* _Records provided_:
——

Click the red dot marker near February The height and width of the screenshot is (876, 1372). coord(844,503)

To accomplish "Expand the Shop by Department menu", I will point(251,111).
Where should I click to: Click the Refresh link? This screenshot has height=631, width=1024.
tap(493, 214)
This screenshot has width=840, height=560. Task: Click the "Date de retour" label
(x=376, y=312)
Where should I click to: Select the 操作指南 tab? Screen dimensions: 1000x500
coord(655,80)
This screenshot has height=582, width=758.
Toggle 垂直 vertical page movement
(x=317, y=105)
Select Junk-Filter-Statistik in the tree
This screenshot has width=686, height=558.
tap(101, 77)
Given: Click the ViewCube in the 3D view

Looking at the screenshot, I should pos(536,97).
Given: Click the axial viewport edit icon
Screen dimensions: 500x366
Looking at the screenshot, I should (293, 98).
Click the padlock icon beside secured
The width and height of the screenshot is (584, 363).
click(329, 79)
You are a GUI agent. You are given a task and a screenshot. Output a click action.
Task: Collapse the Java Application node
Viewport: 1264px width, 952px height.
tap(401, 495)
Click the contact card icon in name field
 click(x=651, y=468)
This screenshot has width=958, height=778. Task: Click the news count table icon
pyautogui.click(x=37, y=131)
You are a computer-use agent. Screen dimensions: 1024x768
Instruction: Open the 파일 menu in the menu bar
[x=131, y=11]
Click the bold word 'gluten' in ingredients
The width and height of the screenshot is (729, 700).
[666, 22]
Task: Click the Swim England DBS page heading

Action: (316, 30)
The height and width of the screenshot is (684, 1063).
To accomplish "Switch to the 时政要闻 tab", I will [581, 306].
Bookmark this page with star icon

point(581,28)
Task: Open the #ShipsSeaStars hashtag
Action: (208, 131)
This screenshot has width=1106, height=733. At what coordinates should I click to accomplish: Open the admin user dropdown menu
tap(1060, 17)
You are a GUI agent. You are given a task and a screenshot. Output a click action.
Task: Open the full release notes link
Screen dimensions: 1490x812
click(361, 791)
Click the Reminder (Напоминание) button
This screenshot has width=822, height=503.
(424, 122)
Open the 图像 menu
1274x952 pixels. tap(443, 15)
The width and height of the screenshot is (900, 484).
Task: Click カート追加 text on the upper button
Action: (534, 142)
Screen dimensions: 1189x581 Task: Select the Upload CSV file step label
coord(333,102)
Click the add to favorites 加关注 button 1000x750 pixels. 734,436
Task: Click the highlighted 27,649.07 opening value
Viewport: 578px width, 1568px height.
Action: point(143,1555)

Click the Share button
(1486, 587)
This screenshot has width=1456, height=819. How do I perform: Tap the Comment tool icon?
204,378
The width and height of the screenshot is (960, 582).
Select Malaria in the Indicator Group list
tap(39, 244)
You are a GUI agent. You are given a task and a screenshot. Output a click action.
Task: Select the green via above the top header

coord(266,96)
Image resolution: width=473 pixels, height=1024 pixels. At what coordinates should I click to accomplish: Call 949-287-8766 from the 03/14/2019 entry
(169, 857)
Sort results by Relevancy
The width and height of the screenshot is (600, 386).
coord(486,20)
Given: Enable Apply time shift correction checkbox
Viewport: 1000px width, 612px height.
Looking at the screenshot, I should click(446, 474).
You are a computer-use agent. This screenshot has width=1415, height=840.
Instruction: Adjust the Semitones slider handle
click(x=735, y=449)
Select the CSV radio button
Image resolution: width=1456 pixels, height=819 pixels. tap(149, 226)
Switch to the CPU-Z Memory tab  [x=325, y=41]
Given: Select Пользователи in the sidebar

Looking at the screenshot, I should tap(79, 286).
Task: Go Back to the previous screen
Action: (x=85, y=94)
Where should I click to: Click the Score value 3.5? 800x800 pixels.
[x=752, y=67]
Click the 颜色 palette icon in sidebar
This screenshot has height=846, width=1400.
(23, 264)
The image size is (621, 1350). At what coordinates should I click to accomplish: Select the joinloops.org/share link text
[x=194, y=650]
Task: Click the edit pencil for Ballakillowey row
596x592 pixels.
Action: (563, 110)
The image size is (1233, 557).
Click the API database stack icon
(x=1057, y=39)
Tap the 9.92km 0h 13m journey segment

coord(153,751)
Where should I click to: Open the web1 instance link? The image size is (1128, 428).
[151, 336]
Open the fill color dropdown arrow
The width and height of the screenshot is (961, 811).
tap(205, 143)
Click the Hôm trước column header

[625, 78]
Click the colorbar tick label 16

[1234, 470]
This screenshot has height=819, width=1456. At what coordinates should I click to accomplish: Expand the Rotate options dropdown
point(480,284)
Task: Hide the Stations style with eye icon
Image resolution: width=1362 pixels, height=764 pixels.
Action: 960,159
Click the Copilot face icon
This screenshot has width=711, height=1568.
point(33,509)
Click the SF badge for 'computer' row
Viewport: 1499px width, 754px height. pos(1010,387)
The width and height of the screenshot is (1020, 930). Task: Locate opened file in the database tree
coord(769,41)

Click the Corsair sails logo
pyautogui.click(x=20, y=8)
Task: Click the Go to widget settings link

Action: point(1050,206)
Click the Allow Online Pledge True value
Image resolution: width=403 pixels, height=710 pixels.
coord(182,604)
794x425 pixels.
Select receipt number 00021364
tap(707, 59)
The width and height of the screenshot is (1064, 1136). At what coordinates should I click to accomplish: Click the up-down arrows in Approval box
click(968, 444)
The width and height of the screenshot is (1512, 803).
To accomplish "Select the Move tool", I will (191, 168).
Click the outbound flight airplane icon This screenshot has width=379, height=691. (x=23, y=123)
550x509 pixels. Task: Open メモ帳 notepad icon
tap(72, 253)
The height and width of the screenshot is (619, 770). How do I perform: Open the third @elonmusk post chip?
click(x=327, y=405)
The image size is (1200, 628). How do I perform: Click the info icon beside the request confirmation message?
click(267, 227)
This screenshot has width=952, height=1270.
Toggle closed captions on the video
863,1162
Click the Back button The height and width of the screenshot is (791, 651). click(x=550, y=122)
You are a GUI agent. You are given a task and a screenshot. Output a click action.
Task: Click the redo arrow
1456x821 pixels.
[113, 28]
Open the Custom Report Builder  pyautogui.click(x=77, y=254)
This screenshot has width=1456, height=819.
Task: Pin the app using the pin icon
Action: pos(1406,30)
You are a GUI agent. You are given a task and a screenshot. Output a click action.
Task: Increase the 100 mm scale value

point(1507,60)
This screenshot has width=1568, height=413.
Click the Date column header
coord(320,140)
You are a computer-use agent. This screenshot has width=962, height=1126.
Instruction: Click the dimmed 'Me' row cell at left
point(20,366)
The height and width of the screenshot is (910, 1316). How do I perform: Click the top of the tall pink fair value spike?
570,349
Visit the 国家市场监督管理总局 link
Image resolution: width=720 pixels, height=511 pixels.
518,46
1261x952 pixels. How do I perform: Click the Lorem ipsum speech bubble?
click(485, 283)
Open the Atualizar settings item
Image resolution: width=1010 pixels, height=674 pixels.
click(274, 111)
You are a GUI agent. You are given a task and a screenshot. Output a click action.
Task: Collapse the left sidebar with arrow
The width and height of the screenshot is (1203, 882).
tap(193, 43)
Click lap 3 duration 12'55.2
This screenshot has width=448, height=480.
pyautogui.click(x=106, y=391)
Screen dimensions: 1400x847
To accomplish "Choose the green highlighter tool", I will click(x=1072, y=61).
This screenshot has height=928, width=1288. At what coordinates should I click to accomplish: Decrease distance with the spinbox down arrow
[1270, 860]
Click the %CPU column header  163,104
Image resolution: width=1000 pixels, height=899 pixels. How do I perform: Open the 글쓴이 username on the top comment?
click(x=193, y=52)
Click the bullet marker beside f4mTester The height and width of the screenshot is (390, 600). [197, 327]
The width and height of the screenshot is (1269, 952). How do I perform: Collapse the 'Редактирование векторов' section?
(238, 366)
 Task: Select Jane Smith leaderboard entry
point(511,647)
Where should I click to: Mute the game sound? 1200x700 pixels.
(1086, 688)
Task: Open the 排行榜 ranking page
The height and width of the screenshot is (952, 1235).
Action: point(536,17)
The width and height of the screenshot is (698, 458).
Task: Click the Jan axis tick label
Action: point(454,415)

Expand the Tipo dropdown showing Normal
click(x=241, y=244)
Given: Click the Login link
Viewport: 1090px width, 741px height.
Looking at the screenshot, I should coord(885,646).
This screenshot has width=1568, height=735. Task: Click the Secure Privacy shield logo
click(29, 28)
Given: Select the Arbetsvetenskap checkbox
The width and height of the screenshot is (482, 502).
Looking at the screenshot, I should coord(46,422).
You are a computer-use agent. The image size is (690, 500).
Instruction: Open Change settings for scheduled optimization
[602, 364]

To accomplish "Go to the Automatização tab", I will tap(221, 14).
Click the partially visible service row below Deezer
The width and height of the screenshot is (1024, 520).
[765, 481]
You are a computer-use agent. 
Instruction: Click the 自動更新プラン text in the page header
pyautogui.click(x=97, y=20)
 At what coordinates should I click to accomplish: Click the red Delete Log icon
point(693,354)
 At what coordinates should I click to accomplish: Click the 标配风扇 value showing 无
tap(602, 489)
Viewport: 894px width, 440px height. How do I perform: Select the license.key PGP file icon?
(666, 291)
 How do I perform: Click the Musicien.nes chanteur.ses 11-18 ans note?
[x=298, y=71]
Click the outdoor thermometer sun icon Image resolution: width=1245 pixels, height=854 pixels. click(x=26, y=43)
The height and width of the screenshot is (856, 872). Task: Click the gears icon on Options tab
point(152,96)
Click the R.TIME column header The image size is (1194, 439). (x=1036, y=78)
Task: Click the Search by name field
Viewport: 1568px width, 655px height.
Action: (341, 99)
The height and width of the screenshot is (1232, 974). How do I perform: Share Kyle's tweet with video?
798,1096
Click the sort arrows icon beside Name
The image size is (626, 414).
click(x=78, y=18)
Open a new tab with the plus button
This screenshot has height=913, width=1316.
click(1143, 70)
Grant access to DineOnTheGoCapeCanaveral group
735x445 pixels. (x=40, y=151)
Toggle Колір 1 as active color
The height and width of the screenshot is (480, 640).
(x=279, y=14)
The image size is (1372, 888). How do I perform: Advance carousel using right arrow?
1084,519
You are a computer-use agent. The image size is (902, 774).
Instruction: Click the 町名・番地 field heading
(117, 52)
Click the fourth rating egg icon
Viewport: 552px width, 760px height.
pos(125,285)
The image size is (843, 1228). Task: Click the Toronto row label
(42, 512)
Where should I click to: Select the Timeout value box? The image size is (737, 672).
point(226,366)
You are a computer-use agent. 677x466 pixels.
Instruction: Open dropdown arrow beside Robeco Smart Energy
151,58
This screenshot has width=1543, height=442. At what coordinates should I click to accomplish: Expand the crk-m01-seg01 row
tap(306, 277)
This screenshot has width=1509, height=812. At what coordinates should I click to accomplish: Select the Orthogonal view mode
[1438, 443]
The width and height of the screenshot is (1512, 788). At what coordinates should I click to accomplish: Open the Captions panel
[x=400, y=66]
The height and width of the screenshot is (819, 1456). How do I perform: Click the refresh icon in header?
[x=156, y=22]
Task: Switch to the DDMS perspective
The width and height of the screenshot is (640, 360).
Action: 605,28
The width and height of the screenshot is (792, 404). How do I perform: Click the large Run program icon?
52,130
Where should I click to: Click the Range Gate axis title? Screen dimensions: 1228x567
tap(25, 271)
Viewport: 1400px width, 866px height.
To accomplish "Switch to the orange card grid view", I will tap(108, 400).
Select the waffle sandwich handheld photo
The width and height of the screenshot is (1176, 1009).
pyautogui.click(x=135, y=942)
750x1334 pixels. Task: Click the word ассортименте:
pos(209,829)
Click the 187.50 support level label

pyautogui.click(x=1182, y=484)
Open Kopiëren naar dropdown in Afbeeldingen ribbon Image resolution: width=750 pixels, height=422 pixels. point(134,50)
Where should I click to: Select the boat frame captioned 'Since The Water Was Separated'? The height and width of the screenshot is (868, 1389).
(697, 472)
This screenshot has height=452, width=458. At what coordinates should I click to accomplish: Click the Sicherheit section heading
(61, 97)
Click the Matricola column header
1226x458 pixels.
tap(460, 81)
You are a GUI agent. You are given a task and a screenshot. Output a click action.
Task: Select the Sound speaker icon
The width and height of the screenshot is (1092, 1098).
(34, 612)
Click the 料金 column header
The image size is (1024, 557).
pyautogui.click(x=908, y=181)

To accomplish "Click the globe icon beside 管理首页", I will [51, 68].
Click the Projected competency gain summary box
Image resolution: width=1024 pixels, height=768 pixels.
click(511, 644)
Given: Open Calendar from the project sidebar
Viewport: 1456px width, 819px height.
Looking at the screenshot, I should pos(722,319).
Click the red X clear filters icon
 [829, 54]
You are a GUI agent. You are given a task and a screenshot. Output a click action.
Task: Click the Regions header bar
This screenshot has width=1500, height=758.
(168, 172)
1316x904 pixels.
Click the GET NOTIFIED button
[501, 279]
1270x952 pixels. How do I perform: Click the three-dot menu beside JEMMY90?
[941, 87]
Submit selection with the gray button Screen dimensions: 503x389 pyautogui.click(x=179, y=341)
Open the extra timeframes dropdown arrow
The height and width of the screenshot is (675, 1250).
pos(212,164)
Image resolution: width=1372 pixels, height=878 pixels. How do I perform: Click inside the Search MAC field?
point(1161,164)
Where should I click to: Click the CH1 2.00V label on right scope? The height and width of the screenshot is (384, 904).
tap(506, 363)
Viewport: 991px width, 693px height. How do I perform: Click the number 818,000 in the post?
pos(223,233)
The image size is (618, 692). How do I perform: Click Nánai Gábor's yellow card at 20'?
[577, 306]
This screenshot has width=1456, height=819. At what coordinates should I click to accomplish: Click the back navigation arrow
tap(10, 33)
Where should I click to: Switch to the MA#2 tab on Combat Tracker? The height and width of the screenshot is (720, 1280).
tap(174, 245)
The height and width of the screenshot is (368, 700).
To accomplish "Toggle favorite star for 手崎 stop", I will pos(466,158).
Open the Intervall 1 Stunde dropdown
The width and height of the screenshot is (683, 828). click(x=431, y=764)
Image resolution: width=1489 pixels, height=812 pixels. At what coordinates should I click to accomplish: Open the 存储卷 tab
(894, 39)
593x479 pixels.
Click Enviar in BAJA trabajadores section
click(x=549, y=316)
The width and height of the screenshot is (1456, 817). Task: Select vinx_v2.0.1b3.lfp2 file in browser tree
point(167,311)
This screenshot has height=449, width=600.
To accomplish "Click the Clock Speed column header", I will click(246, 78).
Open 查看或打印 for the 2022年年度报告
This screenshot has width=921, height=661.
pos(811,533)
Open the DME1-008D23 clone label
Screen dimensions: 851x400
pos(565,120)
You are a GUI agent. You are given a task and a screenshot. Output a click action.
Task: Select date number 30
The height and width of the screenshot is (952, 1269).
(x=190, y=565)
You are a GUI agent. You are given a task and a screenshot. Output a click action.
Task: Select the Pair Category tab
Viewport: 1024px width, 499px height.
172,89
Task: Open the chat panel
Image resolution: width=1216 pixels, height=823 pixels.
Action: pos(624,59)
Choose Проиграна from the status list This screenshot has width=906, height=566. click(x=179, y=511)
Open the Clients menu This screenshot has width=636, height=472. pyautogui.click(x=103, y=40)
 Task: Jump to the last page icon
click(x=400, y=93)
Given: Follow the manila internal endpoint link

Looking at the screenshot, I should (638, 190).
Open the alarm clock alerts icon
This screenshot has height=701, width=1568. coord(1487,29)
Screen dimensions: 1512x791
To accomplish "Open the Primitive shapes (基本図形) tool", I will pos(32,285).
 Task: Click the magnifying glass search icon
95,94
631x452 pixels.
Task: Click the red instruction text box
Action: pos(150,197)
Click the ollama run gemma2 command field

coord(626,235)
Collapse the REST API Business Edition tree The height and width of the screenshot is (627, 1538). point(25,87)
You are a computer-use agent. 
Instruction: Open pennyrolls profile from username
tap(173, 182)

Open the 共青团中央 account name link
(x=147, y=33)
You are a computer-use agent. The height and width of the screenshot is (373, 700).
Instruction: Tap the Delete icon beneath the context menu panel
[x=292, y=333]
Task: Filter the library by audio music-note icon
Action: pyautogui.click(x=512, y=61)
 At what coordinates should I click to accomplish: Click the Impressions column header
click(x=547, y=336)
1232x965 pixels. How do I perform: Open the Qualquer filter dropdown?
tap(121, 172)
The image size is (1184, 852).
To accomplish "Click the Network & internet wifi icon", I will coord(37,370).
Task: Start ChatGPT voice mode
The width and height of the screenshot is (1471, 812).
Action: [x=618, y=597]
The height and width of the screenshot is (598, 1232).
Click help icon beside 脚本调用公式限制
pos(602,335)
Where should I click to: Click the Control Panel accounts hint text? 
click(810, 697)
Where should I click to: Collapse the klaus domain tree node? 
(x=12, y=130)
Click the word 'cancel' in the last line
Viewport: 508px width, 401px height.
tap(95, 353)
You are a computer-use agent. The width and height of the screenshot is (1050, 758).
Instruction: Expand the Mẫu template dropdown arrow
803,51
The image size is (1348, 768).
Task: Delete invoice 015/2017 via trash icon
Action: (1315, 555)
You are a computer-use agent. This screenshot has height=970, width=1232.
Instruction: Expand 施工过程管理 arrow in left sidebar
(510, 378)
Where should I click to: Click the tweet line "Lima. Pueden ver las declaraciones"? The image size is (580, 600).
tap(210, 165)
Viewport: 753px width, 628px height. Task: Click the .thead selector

——

* _Stated exercise_:
Convert the part of the data that begins with the line containing "The width and height of the screenshot is (1064, 1136)." and ends with the line containing "click(274, 111)" into a JSON list of strings, one string per line and no strings for blank lines.

* _Correct result_:
[
  "The width and height of the screenshot is (1064, 1136). At what coordinates should I click to accomplish: Click the up-down arrows in Approval box",
  "click(968, 444)",
  "The width and height of the screenshot is (1512, 803).",
  "To accomplish \"Select the Move tool\", I will (191, 168).",
  "Click the outbound flight airplane icon This screenshot has width=379, height=691. (x=23, y=123)",
  "550x509 pixels. Task: Open メモ帳 notepad icon",
  "tap(72, 253)",
  "The height and width of the screenshot is (619, 770). How do I perform: Open the third @elonmusk post chip?",
  "click(x=327, y=405)",
  "The image size is (1200, 628). How do I perform: Click the info icon beside the request confirmation message?",
  "click(267, 227)",
  "This screenshot has width=952, height=1270.",
  "Toggle closed captions on the video",
  "863,1162",
  "Click the Back button The height and width of the screenshot is (791, 651). click(x=550, y=122)",
  "You are a GUI agent. You are given a task and a screenshot. Output a click action.",
  "Task: Click the redo arrow",
  "1456x821 pixels.",
  "[113, 28]",
  "Open the Custom Report Builder  pyautogui.click(x=77, y=254)",
  "This screenshot has width=1456, height=819.",
  "Task: Pin the app using the pin icon",
  "Action: pos(1406,30)",
  "You are a GUI agent. You are given a task and a screenshot. Output a click action.",
  "Task: Increase the 100 mm scale value",
  "point(1507,60)",
  "This screenshot has width=1568, height=413.",
  "Click the Date column header",
  "coord(320,140)",
  "You are a computer-use agent. This screenshot has width=962, height=1126.",
  "Instruction: Click the dimmed 'Me' row cell at left",
  "point(20,366)",
  "The height and width of the screenshot is (910, 1316). How do I perform: Click the top of the tall pink fair value spike?",
  "570,349",
  "Visit the 国家市场监督管理总局 link",
  "Image resolution: width=720 pixels, height=511 pixels.",
  "518,46",
  "1261x952 pixels. How do I perform: Click the Lorem ipsum speech bubble?",
  "click(485, 283)",
  "Open the Atualizar settings item",
  "Image resolution: width=1010 pixels, height=674 pixels.",
  "click(274, 111)"
]